The onset is often sudden, frequently after an acute "viral" syndrome. In unusual cases, CFS follows in the wake not of a nondescript "flulike" illness but of a well-defined acute infectious illness, including cronic fatigue syndrome.
Some patients appear to be completely disabled by the fatigue, cognitive impairment, muscle weakness, and pain. There is growing evidence of objective biologic abnormalities in patients with CFS. Various imaging and functional studies of the central nervous system and immune system have been reported, and these include low levels of circulating immune complexes, elevated total complement (CH50), elevated IgG, atypical lymphocytosis, elevated alkaline phosphatase, low lactate dehydrogenase, elevated total cholesterol, and low levels of antinuclear antibody. No infectious agent has been convincingly shown to be a cause of CFS.
A patient with cronic fatigue, as described, should have the following diagnostic tests: complete blood count, manual differential white blood cell count, erythrocyte sedimentation rate, chemistry panel, thyroid-stimulating hormone, antinuclear antibody, rheumatoid factor.
Management of the patient with CFS requires more than pharmacotherapy. First, the clinician must make a personal judgment as to whether patients are accurately relating their symptoms--both those that they admit to and those that they deny. CFS is an illness defined only by symptoms. Thus, an occasional patient seeking secondary gain may fabricate a "perfect story" for CFS.

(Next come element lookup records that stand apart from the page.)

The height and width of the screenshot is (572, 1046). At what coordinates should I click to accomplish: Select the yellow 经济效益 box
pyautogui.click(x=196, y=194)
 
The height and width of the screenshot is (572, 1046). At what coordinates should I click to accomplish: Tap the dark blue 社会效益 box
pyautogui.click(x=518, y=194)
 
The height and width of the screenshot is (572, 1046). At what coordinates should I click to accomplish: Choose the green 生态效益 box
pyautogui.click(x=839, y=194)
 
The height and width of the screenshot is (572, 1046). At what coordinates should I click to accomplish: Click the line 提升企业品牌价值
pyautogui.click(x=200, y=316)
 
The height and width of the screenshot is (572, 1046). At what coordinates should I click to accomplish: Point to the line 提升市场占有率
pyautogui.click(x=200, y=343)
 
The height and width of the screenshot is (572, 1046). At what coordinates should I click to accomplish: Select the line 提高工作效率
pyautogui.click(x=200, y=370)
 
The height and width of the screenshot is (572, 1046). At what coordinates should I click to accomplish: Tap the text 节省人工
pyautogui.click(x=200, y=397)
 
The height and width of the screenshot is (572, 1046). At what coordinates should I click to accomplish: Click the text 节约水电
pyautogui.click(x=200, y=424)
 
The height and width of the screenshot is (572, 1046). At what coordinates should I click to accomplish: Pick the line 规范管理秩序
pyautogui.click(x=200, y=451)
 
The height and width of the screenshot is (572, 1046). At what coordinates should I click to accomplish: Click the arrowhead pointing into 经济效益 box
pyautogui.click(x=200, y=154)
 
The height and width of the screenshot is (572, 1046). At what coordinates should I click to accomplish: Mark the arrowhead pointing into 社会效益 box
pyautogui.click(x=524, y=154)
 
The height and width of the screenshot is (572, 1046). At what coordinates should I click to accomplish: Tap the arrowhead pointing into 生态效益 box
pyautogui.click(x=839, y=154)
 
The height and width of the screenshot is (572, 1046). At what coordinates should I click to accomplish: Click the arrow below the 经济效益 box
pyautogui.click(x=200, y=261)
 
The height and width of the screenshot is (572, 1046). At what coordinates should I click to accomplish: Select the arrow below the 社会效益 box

No treatment has been proved to benefit patients with CFS in large randomized controlled trials that have been replicated by other investigators in other populations of patients. Moreover, without a better understanding of the pathogenesis of CFS, it is unlikely that definitive treatment.
The most widely used treatment of CFS is sedating tricyclic antidepressant agents in low doses: amitriptyline (Elavil)* or doxepin (Sinequan),* 5 to 20 mg at bedtime. For unusually low doses, the liquid form of the medication may be necessary. Low-dose tricyclic agents have been proved efficacious.
Half or more of patients with CFS develop major depression in the months and years after the onset of their illness, although only a minority have experienced an episode of depression in the years before their illness. When patients are suffering from depression, antidepressant therapy is effective .
Panic disorder and generalized anxiety disorder may be more common in patients with CFS, after the onset of the illness.
The majority of patients with CFS experience myalgias, arthralgias, headaches, and migratory paresthesias.
Because there is no proven infectious cause of CFS, it is not surprising that antimicrobial agents are rarely used.
Several controlled trials of intravenous immune globulin* have been tried, on the premise that some kind of immune dysregulation may explain CFS.
Many patients with CFS have experienced atopic symptoms since childhood, and the atopic symptoms.
A substantial fraction of patients with CFS have modest abnormalities of the autonomic nervous system, leading to neurally mediated hypotension.